_What the task requires_: Please restate the passage on vampire comedies, beginning at the words "Vampire comedies, like" and stopping after "or Vampires Suck.", with "sub-sub-genre" changed to "niche".

_Text provided_:
Vampire comedies, like vampires themselves, tend to come and go. They’re not always popular but even when they aren’t, they’re still being produced in some capacity. The biggest surges of popularity for the vampire comedy sub-sub-genre were immediately following the release of The Lost Boys and directly after the release of Twilight. In both cases, the trend didn’t last for very long and most were made on the cheap. Luckily, some of the post Lost Boys movies turned out to be quite entertaining, which could really not be said for post Twilight vamp comedies like Vampire Academy or Vampires Suck.
Even when they’re not popular, vampire comedies still turn up out of the blue. Often, when you least expect them. Some of the best have come about when vampires were beginning to fall by the wayside once again. The movies we’ll be looking at are, at the very least, entertaining. Some of them were legitimately great, and all of them at least succeeded at being funny!

_Records provided_:
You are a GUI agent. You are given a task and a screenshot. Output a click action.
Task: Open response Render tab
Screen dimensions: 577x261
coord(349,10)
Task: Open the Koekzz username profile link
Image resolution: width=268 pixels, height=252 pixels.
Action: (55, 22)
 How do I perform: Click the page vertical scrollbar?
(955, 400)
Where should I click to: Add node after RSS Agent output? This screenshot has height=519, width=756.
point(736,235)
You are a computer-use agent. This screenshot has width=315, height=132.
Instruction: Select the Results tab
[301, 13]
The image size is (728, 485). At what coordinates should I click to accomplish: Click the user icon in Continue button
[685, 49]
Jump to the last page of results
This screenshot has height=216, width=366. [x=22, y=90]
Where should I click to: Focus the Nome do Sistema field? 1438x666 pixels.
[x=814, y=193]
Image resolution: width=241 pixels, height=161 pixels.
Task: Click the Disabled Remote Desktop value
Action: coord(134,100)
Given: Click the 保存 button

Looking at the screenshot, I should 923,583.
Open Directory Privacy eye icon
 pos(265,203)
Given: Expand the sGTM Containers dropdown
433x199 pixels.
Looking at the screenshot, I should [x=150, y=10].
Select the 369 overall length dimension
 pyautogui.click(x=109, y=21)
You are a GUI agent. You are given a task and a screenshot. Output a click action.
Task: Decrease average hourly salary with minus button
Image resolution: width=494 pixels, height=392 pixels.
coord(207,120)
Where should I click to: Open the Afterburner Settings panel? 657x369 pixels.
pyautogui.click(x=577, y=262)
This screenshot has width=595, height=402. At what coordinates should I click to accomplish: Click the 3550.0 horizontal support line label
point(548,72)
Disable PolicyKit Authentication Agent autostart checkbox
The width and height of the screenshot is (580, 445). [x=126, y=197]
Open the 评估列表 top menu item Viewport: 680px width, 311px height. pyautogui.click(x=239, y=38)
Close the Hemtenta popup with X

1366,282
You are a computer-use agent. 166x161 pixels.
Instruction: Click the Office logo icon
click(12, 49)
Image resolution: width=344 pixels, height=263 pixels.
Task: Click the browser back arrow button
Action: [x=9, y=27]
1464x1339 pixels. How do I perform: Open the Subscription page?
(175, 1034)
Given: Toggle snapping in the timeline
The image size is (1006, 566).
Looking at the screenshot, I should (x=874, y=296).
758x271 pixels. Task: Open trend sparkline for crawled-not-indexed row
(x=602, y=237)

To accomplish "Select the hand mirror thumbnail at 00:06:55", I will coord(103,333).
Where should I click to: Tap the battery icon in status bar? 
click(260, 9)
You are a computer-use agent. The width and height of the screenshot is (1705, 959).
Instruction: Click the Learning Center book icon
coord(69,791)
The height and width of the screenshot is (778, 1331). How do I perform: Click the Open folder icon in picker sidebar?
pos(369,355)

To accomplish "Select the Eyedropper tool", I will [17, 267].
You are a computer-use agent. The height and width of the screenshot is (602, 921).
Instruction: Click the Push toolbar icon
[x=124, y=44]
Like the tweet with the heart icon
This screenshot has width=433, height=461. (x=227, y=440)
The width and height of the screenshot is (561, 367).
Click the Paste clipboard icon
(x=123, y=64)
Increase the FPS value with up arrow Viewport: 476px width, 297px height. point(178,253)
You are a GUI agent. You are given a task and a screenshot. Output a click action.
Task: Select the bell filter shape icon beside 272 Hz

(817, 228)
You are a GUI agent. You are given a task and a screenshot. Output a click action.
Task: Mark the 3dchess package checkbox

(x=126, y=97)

_Written response_:
Vampire comedies, like vampires themselves, tend to come and go. They’re not always popular but even when they aren’t, they’re still being produced in some capacity. The biggest surges of popularity for the vampire comedy niche were immediately following the release of The Lost Boys and directly after the release of Twilight. In both cases, the trend didn’t last for very long and most were made on the cheap. Luckily, some of the post Lost Boys movies turned out to be quite entertaining, which could really not be said for post Twilight vamp comedies like Vampire Academy or Vampires Suck.